PhytoOracle: A scalable, modular data pipeline¶
PhytoOracle is a scalable, modular data pipeline for phenomics research. It uses CCTools’ Makeflow and WorkQueue distributed task management frameworks. As a result, PhytoOracle significantly reduces data processing times. The pipeline also enables researchers to swap between supported extractors or to easily integrate new extractors. PhytoOracle is, therefore, able to handle the increasing rate of data collection while making it accessible to a wide range of users.
Welcome to PhytoOracle!¶
PhytoOracle is a scalable, distributed workflow manager for analyzing highthroughput phenotyping data.
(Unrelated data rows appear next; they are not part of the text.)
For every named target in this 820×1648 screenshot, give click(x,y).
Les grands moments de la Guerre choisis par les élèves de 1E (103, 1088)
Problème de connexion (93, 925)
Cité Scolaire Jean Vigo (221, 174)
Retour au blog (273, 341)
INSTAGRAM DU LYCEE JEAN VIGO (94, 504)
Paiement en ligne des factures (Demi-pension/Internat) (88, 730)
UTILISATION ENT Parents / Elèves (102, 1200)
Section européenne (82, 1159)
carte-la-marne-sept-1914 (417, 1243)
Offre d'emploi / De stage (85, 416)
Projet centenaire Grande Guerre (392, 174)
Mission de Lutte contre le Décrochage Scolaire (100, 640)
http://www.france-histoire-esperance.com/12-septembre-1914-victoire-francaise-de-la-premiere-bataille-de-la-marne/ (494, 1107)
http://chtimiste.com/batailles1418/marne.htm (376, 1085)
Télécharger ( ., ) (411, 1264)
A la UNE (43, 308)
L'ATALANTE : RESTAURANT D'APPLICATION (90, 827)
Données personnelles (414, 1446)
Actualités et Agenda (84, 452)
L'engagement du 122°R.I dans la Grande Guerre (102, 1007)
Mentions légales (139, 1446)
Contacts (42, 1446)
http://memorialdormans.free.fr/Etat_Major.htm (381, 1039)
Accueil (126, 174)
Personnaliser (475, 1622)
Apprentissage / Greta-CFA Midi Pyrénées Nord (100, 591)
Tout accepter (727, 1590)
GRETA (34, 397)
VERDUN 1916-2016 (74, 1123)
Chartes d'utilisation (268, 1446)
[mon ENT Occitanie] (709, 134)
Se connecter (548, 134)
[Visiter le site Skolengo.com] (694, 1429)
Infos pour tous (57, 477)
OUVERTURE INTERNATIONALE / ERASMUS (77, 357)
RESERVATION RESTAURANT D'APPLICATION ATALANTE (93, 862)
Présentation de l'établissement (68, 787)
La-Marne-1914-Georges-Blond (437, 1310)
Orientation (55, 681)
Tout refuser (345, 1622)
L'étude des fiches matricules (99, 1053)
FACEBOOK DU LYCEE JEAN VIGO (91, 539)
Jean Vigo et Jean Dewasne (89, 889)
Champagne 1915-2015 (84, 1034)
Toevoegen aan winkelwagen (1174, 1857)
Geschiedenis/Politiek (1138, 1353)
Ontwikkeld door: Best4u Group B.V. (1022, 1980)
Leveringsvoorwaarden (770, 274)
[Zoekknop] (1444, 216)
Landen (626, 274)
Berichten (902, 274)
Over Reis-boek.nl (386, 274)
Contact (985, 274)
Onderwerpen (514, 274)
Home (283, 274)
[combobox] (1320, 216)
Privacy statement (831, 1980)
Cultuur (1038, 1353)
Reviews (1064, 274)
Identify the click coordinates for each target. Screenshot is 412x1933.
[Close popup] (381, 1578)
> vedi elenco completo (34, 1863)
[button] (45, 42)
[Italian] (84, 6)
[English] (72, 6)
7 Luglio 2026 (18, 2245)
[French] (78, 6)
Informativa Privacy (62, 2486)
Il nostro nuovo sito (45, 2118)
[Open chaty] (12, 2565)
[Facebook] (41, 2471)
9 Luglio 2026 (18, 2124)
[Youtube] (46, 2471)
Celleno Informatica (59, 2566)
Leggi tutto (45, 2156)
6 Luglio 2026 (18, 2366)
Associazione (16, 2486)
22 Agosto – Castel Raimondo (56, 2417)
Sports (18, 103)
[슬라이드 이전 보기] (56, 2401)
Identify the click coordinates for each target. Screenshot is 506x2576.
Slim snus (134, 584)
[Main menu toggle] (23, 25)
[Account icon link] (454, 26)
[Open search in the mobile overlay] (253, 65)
It is designed to process data from the UA Gantry, but can be adapted to work on data coming from other platforms. PhytoOracle uses a master-worker framework for distributed computing (HPC, Cloud, etc.) and can run jobs on nearly all unix-like environments. Access our Github here.
Supported Sensors & Pipelines¶
Sensor | Sensor Name | Data Description |
---|---|---|
StereoTopRGB | Prosilica GT3300C | Stereo RGB images. Identifies plants; measuring plant area |
FlirIr | FLIR A615, 45° | Infrared images. Measures temperature of plants |
PSII | LemnaTec custom based of an Allied Vision Manta camera | Fluorescence images. Measures chlorophyll fluorescence for calculating plant photosynthetic potential. |
Scanner3DTop | Custom 3D Fraunhofer | Laser scanning images. Generates a point cloud for measuring physical structure of plants. |
Hyperspectral (VNIR/SWIR) | Custom Headwall Photonics | Hyperspectral images. Collects and processes information from across the electromagnetic spectrum for a wide variety of phenotypes (e.g., vegetation indices) |
Pipeline Structure¶
All of the pipelines follow the same structure that allows for accessiblility, scalability, and modularity. The steps are:
- Setting up the Master interactive node and Worker nodes on the HPC
- Cloning the pipeline of choice
- Staging the data
- Editing the scripts
- Launching the pipeline
Acknowledgements¶
This project partially built on code initially developed by the TERRA-REF project and Ag-Pipeline team. We thank the University of Arizona Advanced Cyberinfrastrcture Concept class of 2019 for additional work. Logo credit: Christian Gonzalez.
Issues and Questions¶
If you have questions, raise an issue on the GitHub page.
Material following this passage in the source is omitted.